Tik Tok is attempting to take out newly-crowned, 17-year-old Miss Teen Washington for using the N-word when she was just 14, and the outrage is just as ugly as you’d expect.
In the clip, posted by Tik Tok user @juliuspleazerfanaccount, a much younger Kate Dixon is seen in the back of a car saying, “gangster n****r” as she gives a “thumbs down” sign. The video then cuts to clips of Dixon lip-syncing to other vulgar Tik Tock videos, mouthing the words, “I’m Amber,” followed by a shot of her equally-young friend mouthing, “I only love men when they have big c***s.”
That was enough to once again ignite the mob’s tiki torches, as calls to strip Dixon of her title flooded the replies.
The video has been viewed 2.1 million times and has received nearly 24,000 comments.
Comments such as: “Literally, take her crown back,” and, “Just because she said it years ago, doesn’t make it okay. She needs to know that her actions have consequences.”
I screamed. This happened 2 days ago.
Over on Twitter, things weren’t much better.
“I live in Washington state and I do not want this vulgar little [B***h] representing my state or anything,” wrote one user. “Wash that dirty little mouth out with soap!”
I live in Washington state and I do not want this vulgar little B¡T©h representing my state or anything. Wash that dirty little mouth out with soap!!
Resurfaced clip of Miss Teen Washington USA using N-word sparks fury https://t.co/0pc3aaSxwR via https://t.co/mgWdzN9llh
— The Stoned Gardener💙 (@GretaKae) February 11, 2022
An extended video was sent to Seattle’s FOX 13 via a “tipster,” with such bonus clips as Dixon mouthing the words, “People think I’m a coke w***e, but I’ve never done coke — on weekdays.”
“Be sure to bully everyone in high school,” Dixon lip-syncs in another clip. “Why? Because it builds character for them.”
And, in true “Mean Girl” fashion, Dixon mouths the words, “I never get sad. Why would I? I’m pretty!”
It’s not a good look for a teenage pageant queen, but neither is it new news.
And according to Dixon, who joined FOX 13 for an interview, it was she who was being bullied. Or, at least, peer-pressured.
“They coerced me into saying a racial slur,” she said. “I told them, ‘No, I don’t want to say that. I know that’s not appropriate.’ And they told me, ‘You have a free pass just this one time. It would be funny.’ So I decided, after much persuasion, I said the word that they wanted me to say and without my knowledge, I was recorded.”
The video of the 14-year-old using the slur was posted to social media a week later, and, despite her public school apology, Dixon was forced to transfer after much bullying that included death threats.
Whether you believe her explanation or not, Dixon is definitely not laughing now.
According to the teen, the damning video resurfaces every time she accomplishes anything.
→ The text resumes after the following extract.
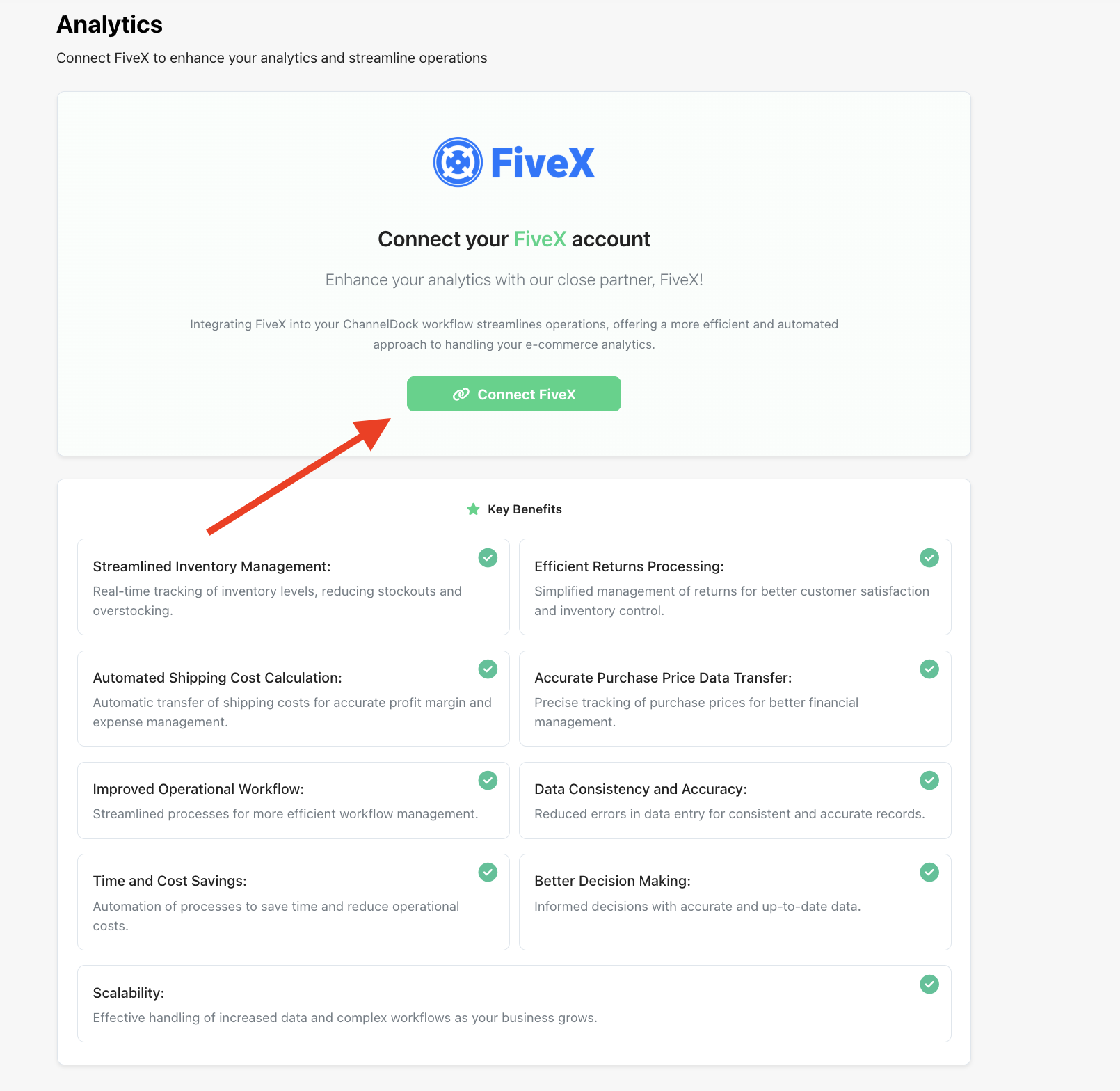Image resolution: width=1120 pixels, height=1091 pixels.
Task: Select the Better Decision Making card title
Action: pos(612,881)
In the interview, she again apologizes to anyone who was offended by her use of the N-word, adding, she is “very deeply sorry.”
“I have learned my lesson,” she said, “and I have not used that word — to this day, I have not used that word.”
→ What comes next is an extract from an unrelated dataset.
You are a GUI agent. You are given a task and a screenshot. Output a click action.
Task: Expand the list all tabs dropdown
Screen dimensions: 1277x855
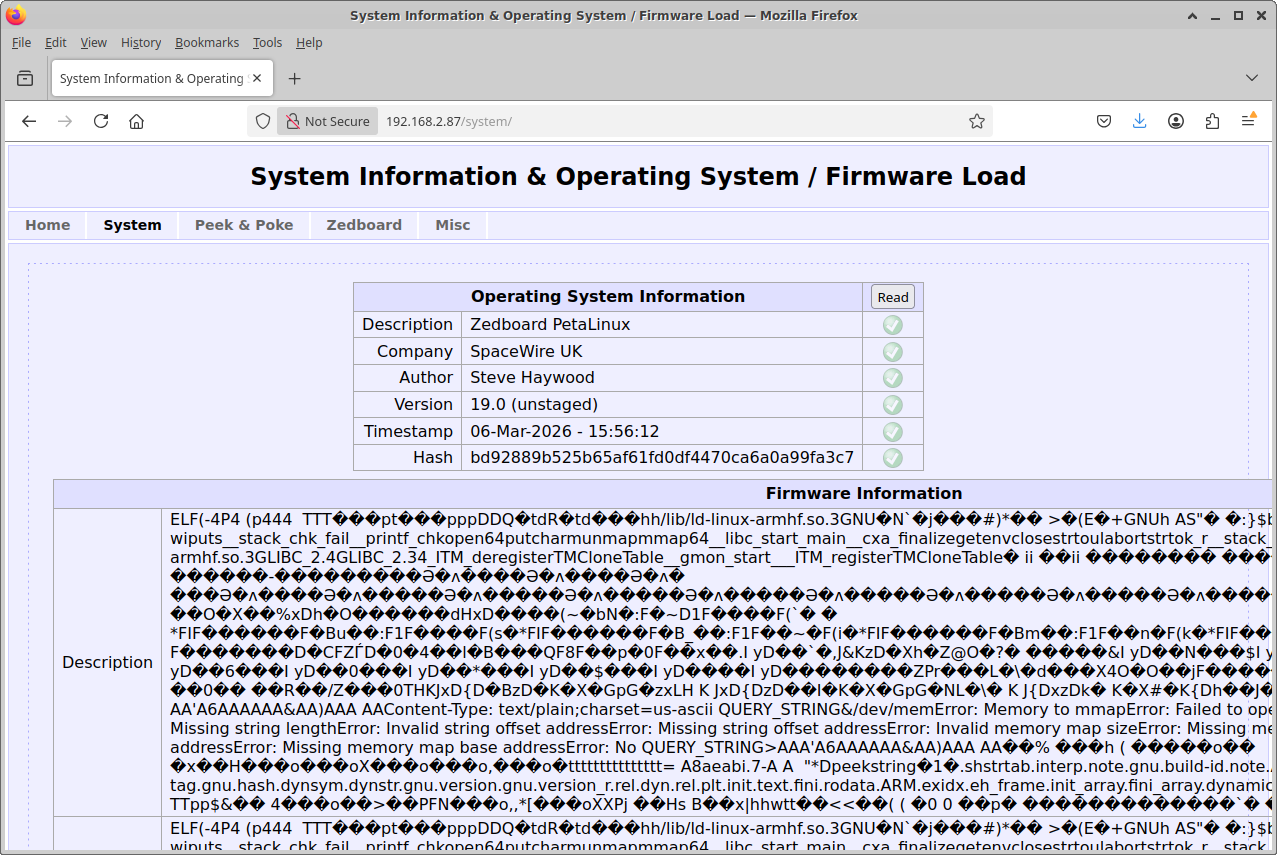(x=1251, y=78)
Perhaps the most surprising part of this story is that Pageants Northwest, which oversees the Miss USA and Miss Teen USA organizations, knew about the video way back in October 2020. To Pageants Northwest’s credit, they defended their decision to accept Dixon’s contestant application, stating that part of their mission is to empower people to “be the best versions of themselves.”
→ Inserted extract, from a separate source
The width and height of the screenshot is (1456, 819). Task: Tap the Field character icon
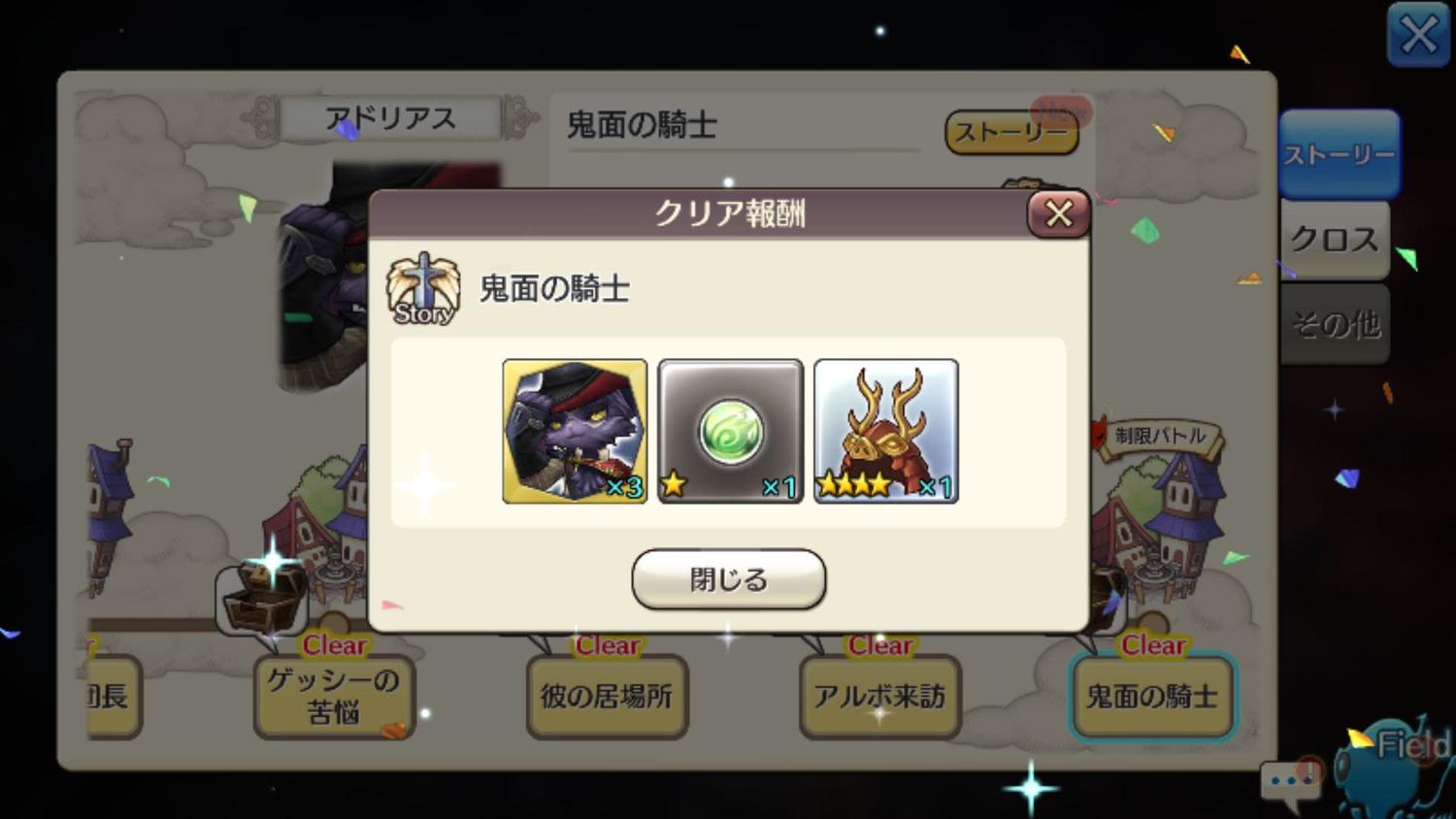(1398, 767)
Not everyone is piling on the teen queen.
On Twitter, some users are offering their support and some understanding.
“Thank goodness social media wasn’t around when Eazy E and Too Short were released. I’d be canceled,” wrote one user, who asked, “Can she apologize with Whoopie?”
Another user pointed out the problem isn’t with a 14-year-old mouthing lyrics to a song, it’s with the people who recorded it with the N-word in it. “Leave her alone, for goodness sake,” he wrote.
And another user called for compassion during Black History Month, noting, “obviously it wasn’t said in hate, and she’s apologized again.”
“A second chance,” the user added. “Be happy Kate Dixon.”
Thank goodness social media wasn't around when Eazy E and Too Short were released. I'd be canceled. #missteenwashington #CancelCulture
Can she apologize with Whoopie? https://t.co/RzTjeTnvc6
— Vietnam Vet Daughter (@DaughterVet) February 10, 2022
Resurfaced clip of Miss Teen Washington USA using N-word sparks fury https://t.co/tprU3O1QJP The beef shouldn't be with a 14-yr-old mouthing the lyrics to a song. The beef should be with the person(s) who made the song with the 'n-word' in it. Leave her alone, for goodness sake.
— Derryck Green (@DerryckGreen) February 10, 2022
Miss Teen Washington
can't we show some compassion this #BlackHistoryMonth
obviously it wasn't said in hate. and she's apologized again
she had to change schools after this video was put online "was bullied and received death threats."